Callahan's Lady
- First edition
- Author: Spider Robinson
- Cover artist: James Warhola
- Language: English
- Genre: Science fiction novel
- Publisher: Ace Books
- Publication date: May 1, 1989
- Publication place: United States
- Media type: Print (hardcover)
- Pages: 191
- ISBN: 0-441-09073-7
- OCLC: 18414111
- Dewey Decimal: 813/.54 19
- LC Class: PS3568.O3156 C35 1989
- Followed by: Lady Slings the Booze

= Callahan's Lady =

1989 science fiction novel by Spider Robinson

Callahan's Lady (1989) is a science fiction novel by American writer Spider Robinson, the fourth in his Callahan's Crosstime Saloon series. It is made up of four parts, all revolving around a bar and brothel owned by Lady Sally McGee, wife of Mike Callahan. The stories are written in the same fast-paced, pun-laced prose Robinson is noted for.

==Plot==
The storyline focuses on Maureen, an underage streetwalker who is stabbed by her pimp in a dark alley one night. Fortunately for Maureen, Lady Sally is nearby: she had been walking her werebeagle. After defeating the pimp in hand-to-hand combat, Sally brings Maureen home. Her brothel has a fully functioning medical facility, where Maureen is treated and healed.

She falls in love with the place for its ambiance and safety but is rejected as an employee for many reasons. Most importantly, she is underage but she also has severe self-loathing issues. Lady Sally enjoys the fact that Maureen comes to accept and befriend the werebeagle and a talking German Shepherd but this is not enough let the main character stay.

Maureen's old pimp tracks down the brothel and puts many of the visitors in danger. Maureen uses her wits to help defeat the man; this convinces Sally to let her stay in a non-sexual context. The plot skips to Maureen becoming eighteen, she is allowed to take on sexual duties.

The rest of the plot focuses on three different subsequent incidents.

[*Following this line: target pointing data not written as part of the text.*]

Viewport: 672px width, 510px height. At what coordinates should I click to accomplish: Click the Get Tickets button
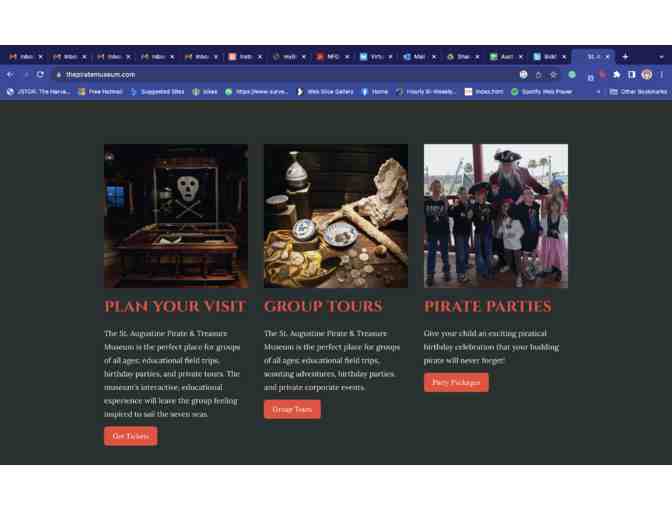[x=131, y=436]
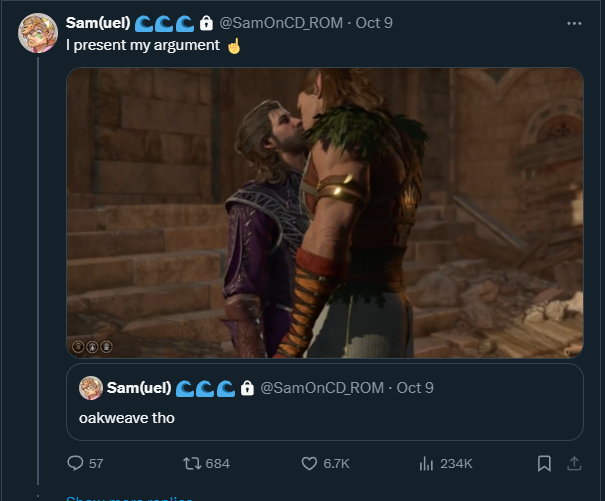Bookmark this tweet
The image size is (605, 501).
(x=544, y=463)
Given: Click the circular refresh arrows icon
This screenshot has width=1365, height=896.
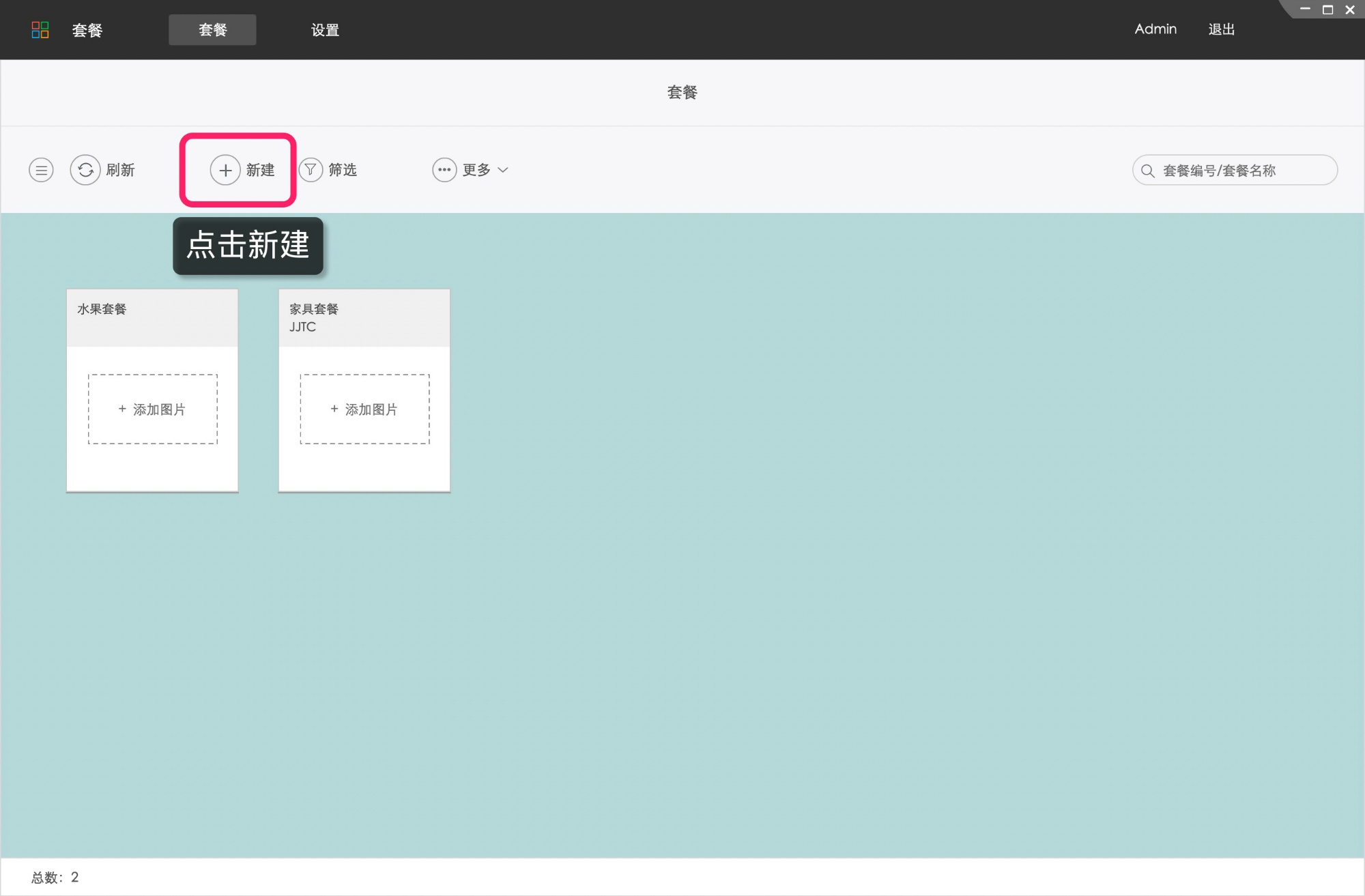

There is 'Colt', a client with an unusual addiction that nobody seems to notice, one that presents various threats. Later, Maureen and her close friend Phillip swiftly realize that they are doing many things they do not wish to do over the course of their work-day. The concept of 'being forced into it' is something that Lady Callahan and her staff oppose in many, varied ways. Maureen and Phillip find that they are keeping quiet about this, even though they wish to tell everyone possible.

The last incident focuses on Maureen's old friend, the Professor, who needs fifty thousand quick or he will die horribly. A very specific, very counterfeit fifty thousand.